Noting the readjustment of the United Nations Office in Burundi (UNOB) during the period under review, the report says the process included the establishment of a Joint Ceasefire Commission, which has become operational. The UNOB continues to provide assistance and advice to the African Mission in Burundi (AMIB) and has also been instrumental in facilitating food delivery to CNDD-FDD (Nkurunziza) in the wake of ceasefire agreements on 2 December 2002, as well as in October 2003.

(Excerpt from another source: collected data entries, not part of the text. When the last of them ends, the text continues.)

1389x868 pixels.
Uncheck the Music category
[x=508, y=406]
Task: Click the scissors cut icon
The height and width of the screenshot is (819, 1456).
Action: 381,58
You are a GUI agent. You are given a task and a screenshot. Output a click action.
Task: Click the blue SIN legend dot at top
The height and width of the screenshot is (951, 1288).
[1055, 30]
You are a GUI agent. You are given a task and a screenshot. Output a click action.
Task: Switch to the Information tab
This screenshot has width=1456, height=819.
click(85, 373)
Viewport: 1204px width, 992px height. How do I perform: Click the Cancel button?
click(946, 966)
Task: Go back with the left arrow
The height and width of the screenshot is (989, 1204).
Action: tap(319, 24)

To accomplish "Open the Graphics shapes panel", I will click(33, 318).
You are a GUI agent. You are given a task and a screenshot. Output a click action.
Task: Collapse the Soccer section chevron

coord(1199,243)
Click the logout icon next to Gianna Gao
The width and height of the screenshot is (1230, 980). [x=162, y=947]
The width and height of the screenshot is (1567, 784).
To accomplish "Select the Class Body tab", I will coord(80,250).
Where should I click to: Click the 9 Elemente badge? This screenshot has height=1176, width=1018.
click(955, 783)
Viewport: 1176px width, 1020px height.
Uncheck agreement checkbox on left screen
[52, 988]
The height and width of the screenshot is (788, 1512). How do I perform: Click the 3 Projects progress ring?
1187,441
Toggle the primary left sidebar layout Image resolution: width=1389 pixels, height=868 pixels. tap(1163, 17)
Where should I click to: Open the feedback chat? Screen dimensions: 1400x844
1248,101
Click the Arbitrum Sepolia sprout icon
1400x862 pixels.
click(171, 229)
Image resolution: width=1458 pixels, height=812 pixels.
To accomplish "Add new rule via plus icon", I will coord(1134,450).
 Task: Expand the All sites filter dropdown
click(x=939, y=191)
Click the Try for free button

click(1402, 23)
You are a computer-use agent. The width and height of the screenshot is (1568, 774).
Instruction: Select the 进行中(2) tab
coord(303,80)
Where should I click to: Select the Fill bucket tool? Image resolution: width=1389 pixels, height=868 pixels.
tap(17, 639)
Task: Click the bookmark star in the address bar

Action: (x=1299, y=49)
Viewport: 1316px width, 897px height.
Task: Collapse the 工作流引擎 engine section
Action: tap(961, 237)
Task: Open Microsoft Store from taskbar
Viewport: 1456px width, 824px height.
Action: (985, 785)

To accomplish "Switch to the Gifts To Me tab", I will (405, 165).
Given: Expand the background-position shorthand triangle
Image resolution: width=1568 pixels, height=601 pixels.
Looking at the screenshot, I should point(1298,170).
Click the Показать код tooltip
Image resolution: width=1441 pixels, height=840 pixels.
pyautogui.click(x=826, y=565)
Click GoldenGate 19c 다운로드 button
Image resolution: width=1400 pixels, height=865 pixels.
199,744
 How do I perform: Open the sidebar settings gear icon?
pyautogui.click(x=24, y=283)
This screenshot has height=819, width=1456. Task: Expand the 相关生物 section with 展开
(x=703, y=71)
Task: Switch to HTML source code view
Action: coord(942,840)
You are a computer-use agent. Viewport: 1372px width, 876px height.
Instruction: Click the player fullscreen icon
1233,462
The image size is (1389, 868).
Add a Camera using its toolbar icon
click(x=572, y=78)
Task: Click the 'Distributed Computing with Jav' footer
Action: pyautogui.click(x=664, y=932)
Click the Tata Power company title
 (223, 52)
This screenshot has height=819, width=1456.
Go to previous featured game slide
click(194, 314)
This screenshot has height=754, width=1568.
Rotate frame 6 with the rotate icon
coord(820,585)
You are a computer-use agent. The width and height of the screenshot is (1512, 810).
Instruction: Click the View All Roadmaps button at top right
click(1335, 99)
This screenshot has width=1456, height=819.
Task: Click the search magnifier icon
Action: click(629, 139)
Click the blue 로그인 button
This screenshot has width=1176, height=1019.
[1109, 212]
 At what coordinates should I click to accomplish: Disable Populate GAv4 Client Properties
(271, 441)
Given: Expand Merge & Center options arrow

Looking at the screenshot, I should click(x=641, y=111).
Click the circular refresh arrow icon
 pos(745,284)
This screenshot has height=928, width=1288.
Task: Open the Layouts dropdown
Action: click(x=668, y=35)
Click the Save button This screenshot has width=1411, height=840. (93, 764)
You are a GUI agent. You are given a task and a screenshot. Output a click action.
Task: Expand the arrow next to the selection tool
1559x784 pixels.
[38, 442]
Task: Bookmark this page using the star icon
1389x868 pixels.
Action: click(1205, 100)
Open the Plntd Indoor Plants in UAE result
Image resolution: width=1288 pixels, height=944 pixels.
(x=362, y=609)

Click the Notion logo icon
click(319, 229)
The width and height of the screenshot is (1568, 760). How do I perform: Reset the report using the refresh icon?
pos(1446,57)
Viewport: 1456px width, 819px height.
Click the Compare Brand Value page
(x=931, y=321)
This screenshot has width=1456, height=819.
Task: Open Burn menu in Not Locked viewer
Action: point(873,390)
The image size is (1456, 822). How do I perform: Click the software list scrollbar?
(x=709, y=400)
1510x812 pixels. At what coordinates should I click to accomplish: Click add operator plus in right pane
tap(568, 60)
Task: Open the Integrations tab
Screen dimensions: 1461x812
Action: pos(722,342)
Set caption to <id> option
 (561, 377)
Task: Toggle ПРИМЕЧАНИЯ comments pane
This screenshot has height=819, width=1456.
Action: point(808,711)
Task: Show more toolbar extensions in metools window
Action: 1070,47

The report recalls that Deputy President Jacob Zuma of South Africa, Facilitator for the Burundi peace process, briefed the Security Council on 4 December 2003, making a strong request for the United Nations to take over from AMIB. He said that direct United Nations assistance would help to consolidate the gains already made, prepare the ground for successful democratic elections in 11 months’ time and place Burundi firmly on the road to lasting peace and stability. Immediate material, logistical and financial support to AMIB would enable it to continue its work while preparations continued for more robust United Nations involvement.
At present, the report says, 2,645 AMIB troops are deployed in Burundi, including 866 from Ethiopia, 228 from Mozambique and 1,508 from South Africa, in addition to 43 observers from Benin, Burkina Faso, Gabon, Mali and Tunisia. Ethiopia is prepared to increase its contingent to 1,300. In June, AMIB established the first cantonment site at Muyange in Bubanza Province for housing 190 ex-combatants of PALIPEHUTU-FNL (Mugabarabona) and CNDD-FDD (Ndayikengurukiye).
The report states further that 27 members representing the Transitional Government, CNDD (Léonard Nyangoma), PALIPEHUTU (Étienne Karatasi), FROLINA (Joseph Karumba), CNDD-FDD (Ndayikengurukiye), PALIPEHUTU-FNL (Mugabarabona) and CNDD-FDD (Nkurunziza) are participating in the Joint Ceasefire Commission.
According to the report, the security situation began to deteriorate in March 2003, culminating with the intense shelling of Bujumbura in April and July by CNDD-FDD (Nkurunziza) and PALIPEHUTU-FNL (Rwasa), respectively. Skirmishing between the two groups since early September in Bujumbura Rural and Bubanza Province has led to the displacement of more than 30,000 people in the Rugazi commune in Bubanza. Assassinations and abductions by PALPEHUTU-FNL (Rwasa) by targeting local administrators around Bujumbura Rural remain a matter of concern. In addition, there has been a recent increase in rape cases in Ruyigi Province, as well as banditry and car ambushes elsewhere.
Regarding Burundi’s humanitarian situation, it is estimated that hostilities have claimed between 250,000 and 300,000 mostly civilian lives, the report states. Humanitarian access remains difficult in some areas, while robbers and kidnappers have targeted non-governmental agencies in the past year. The World Food Programme (WFP) Crop and Food Supply Assessment Mission established that 965,000 vulnerable people (13.8 per cent of the population) needed emergency food and agricultural assistance, of whom 595,000 face serious food insecurity.
More than 17 per cent of Burundians are internally displaced or live as refugees outside their country, the report says. Some 281,000 internally displaced continue to live in 230 sites in the country, while up to 100,000 more are temporarily displaced each month. In addition, 753,000 other Burundians remain in refugee camps, villages and communities in the United Republic of Tanzania. On the human rights front, civilians continue to be the victims of killings, attacks and arbitrary arrests by all factions, the report states. Rape and sexual abuse are committed by soldiers, as well as militias of the Transitional Government and the armed movements on an unprecedented scale.